AbstractChemoresistance has long been a significant but unresolved issue in the treatment of various cancers, including the most deadly gynecological cancer, the high-grade serous ovary cancer (HGSOC). In this study, single nuclei transcriptome analyses were utilized to identify key cells and core networks for chemoresistance in HGSOC patients with different early responses to platinum-based chemotherapy at the single-cell level. Biomarkers for chemoresistance were also screened using bulk transcriptome data from independent cohorts with larger sample sizes. A total of 62,482 single cells from six samples were analyzed, revealing that chemoresistant cancer cells (Epithelial cells_0) pre-existed within individual patient before treatment. Two network modules formed with hub genes such as hormone-related genes (ESR1 and AR), insulin-related genes (INSR and IGF1R), and CTNNB1, were significantly overexpressed in these cells in the chemoresistant patient. BMP1 and TPM2 could be promise biomarkers in identifying chemoresistant patients before chemotherapy using bulk transcriptome data.
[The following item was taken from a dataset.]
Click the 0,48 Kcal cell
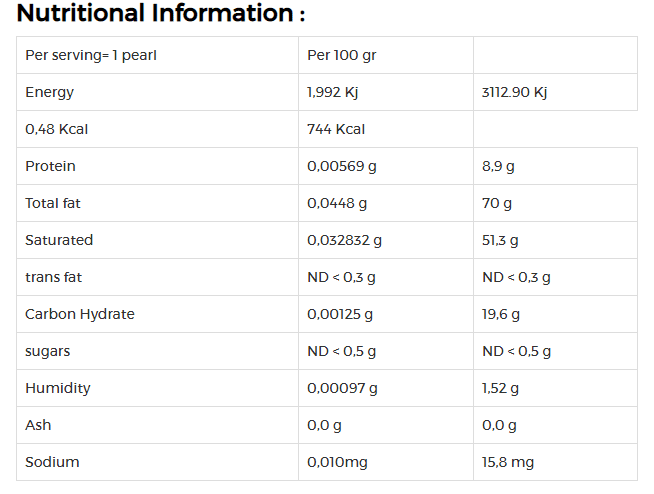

Additionally, chemotherapy-induced fibroblasts (Fibroblasts_01_after) emerged as key stromal cells for chemoresistance. One network module containing one subnetwork formed by cholesterol biosynthesis-related genes and one subnetwork formed by cancer-related genes such as STAT3 and MYC, was significantly overexpressed in these cells in the chemoresistant patient. Notably, the NAMPT-INSR was the most prioritized ligand-receptor pair for cells interacting with Fibroblasts_01_after cells and Epithelial cells_0 cells to drive the up-regulation of their core genes, including IL1R1, MYC and INSR itself. Our findings deepen the understandings about mechanisms of early chemoresistance in HGSOC patients.